> _Work instructions_
Echo the data below verbatim, from its first line through the line that contains "point(213,74)", with both ends included.

— Start Data —

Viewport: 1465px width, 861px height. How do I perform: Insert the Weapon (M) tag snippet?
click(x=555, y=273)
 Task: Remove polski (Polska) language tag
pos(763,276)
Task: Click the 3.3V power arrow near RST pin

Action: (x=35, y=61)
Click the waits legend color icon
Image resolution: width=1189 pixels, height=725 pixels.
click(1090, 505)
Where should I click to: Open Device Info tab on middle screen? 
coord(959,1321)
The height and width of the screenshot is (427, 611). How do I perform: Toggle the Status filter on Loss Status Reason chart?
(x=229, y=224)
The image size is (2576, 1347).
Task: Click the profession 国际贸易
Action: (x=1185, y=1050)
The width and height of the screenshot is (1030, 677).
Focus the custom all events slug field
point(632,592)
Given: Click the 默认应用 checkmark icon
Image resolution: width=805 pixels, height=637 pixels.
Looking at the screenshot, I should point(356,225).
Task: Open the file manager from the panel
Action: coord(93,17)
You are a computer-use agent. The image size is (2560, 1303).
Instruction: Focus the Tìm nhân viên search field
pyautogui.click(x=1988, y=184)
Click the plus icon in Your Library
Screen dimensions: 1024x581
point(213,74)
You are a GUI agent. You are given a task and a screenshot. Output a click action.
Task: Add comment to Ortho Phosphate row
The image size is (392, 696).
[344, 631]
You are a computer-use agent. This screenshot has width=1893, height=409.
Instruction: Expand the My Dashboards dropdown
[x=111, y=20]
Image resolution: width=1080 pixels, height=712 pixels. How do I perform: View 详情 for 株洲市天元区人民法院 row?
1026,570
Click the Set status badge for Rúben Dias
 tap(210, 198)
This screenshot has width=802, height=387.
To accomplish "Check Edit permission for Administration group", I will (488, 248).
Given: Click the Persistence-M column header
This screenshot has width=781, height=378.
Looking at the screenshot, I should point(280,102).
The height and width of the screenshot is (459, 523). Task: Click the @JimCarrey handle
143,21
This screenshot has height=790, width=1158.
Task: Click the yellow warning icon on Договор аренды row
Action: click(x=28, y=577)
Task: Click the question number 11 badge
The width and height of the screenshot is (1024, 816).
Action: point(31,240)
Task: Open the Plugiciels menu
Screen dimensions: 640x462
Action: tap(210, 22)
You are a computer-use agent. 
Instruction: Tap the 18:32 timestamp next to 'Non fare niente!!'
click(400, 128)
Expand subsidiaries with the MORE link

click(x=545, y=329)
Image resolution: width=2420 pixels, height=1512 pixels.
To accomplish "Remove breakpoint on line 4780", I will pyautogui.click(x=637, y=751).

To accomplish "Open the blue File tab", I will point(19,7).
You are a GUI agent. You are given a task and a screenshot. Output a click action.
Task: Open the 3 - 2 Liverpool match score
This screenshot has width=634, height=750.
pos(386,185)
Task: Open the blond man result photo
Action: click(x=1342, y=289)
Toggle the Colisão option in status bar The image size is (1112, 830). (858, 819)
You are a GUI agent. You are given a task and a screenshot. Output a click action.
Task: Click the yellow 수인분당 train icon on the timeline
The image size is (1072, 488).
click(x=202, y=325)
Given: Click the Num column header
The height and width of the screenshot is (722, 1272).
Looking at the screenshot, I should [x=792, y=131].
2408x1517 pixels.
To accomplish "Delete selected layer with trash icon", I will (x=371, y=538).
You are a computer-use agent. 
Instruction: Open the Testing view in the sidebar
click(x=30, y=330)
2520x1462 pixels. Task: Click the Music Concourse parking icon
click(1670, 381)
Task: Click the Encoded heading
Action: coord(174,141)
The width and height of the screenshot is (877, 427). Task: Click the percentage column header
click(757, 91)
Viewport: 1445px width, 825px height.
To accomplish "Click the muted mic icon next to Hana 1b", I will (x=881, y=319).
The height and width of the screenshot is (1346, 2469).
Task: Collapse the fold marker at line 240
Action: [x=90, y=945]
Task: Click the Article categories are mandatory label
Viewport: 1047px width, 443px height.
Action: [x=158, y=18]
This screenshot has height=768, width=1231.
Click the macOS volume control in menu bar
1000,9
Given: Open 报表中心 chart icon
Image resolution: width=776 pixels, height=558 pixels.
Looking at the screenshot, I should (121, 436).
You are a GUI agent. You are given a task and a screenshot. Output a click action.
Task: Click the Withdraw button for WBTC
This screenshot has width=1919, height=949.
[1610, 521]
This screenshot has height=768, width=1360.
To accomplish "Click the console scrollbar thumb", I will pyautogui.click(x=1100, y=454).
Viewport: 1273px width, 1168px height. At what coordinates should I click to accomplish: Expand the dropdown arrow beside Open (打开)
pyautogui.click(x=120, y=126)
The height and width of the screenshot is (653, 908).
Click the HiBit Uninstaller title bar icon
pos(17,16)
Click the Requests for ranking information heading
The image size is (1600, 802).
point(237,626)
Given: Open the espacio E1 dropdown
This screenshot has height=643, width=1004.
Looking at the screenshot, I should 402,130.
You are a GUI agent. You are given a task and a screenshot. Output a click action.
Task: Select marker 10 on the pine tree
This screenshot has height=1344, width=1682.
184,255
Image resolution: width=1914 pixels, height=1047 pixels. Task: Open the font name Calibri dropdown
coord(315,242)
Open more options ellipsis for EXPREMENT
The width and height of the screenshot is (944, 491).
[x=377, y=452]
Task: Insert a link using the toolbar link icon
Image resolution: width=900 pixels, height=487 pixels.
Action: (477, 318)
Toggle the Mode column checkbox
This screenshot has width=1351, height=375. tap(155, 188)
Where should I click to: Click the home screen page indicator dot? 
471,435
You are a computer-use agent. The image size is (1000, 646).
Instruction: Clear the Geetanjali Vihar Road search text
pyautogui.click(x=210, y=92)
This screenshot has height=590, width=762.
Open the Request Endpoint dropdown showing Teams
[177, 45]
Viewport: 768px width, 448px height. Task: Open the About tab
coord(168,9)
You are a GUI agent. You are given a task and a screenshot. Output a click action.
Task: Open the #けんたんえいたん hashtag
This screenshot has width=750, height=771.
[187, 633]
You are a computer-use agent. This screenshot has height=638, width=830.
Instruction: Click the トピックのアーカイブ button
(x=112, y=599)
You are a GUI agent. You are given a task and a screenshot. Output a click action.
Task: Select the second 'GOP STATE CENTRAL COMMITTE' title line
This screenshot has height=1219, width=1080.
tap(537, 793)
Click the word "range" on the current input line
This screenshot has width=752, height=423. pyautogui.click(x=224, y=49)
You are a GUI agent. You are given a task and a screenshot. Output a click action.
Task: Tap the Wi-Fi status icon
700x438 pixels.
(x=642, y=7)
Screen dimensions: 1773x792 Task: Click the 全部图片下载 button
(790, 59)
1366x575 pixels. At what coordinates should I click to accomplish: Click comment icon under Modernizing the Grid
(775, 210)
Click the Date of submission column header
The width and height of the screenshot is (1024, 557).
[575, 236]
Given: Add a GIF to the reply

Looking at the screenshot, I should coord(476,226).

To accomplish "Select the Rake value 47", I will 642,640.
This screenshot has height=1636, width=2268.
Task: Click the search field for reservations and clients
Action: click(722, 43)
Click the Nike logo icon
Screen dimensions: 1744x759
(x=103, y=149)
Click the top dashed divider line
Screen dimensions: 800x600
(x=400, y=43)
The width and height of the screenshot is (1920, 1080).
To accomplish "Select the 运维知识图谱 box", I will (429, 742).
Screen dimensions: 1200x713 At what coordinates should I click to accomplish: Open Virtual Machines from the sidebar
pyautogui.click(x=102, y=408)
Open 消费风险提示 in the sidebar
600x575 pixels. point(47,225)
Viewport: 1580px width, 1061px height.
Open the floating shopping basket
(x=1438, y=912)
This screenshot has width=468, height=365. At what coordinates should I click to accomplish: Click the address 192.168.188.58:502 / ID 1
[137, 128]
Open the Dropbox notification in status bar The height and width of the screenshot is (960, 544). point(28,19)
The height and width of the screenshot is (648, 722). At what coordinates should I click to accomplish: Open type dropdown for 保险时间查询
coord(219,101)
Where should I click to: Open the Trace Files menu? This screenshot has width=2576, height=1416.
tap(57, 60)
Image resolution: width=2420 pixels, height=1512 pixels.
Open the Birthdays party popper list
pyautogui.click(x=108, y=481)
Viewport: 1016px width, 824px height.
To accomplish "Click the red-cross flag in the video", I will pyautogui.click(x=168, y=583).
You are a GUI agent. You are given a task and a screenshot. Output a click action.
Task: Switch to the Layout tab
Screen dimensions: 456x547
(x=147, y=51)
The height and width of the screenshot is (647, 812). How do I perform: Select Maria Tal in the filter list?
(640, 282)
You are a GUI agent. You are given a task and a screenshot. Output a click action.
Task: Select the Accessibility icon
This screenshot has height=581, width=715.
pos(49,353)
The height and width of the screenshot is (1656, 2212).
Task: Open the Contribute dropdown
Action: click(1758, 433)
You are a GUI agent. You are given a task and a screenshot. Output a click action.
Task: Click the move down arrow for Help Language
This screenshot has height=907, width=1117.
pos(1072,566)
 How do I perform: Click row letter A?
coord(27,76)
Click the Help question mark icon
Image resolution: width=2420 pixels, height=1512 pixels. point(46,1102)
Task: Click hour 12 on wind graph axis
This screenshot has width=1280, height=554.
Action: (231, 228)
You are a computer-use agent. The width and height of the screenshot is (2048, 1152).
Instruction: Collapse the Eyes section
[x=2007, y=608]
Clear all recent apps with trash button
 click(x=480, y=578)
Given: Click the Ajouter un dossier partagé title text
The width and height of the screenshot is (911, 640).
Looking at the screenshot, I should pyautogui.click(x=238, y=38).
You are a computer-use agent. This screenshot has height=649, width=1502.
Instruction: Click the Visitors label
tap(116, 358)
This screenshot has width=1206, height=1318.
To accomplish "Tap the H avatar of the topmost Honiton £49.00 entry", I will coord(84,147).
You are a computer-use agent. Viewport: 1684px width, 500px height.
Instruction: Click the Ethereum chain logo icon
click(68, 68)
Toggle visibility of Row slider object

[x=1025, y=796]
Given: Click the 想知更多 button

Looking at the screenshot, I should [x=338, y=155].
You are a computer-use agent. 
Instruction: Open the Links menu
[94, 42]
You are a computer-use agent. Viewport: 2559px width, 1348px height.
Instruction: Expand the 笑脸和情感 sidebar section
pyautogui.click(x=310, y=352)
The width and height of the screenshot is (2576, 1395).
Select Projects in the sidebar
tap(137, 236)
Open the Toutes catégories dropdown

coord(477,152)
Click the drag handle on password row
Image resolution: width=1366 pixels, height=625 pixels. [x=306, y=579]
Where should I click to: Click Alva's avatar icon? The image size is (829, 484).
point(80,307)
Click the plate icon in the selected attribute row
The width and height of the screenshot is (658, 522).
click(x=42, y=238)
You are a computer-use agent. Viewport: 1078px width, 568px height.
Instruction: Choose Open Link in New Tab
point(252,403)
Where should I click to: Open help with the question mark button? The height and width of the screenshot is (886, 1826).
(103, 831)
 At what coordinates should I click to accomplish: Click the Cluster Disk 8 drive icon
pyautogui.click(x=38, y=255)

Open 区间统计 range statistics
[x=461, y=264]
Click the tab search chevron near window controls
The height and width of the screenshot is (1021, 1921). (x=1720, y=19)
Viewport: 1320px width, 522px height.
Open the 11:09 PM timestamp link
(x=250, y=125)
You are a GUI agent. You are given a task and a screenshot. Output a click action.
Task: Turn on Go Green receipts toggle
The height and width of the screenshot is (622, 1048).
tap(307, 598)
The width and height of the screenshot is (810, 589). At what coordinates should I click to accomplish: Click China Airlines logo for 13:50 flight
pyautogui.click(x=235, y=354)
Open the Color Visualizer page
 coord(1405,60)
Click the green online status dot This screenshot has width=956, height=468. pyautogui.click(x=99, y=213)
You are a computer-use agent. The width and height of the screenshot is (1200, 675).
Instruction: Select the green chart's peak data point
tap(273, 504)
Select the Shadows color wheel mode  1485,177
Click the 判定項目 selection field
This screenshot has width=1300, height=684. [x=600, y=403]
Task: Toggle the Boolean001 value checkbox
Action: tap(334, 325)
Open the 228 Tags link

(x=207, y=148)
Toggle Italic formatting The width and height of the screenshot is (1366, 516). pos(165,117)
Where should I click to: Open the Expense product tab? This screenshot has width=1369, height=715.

— End Data —

> _Exercise response_
Viewport: 1465px width, 861px height. How do I perform: Insert the Weapon (M) tag snippet?
click(x=555, y=273)
 Task: Remove polski (Polska) language tag
pos(763,276)
Task: Click the 3.3V power arrow near RST pin

Action: (x=35, y=61)
Click the waits legend color icon
Image resolution: width=1189 pixels, height=725 pixels.
click(1090, 505)
Where should I click to: Open Device Info tab on middle screen? 
coord(959,1321)
The height and width of the screenshot is (427, 611). How do I perform: Toggle the Status filter on Loss Status Reason chart?
(x=229, y=224)
The image size is (2576, 1347).
Task: Click the profession 国际贸易
Action: (x=1185, y=1050)
The width and height of the screenshot is (1030, 677).
Focus the custom all events slug field
point(632,592)
Given: Click the 默认应用 checkmark icon
Image resolution: width=805 pixels, height=637 pixels.
Looking at the screenshot, I should point(356,225).
Task: Open the file manager from the panel
Action: coord(93,17)
You are a computer-use agent. The image size is (2560, 1303).
Instruction: Focus the Tìm nhân viên search field
pyautogui.click(x=1988, y=184)
Click the plus icon in Your Library
Screen dimensions: 1024x581
point(213,74)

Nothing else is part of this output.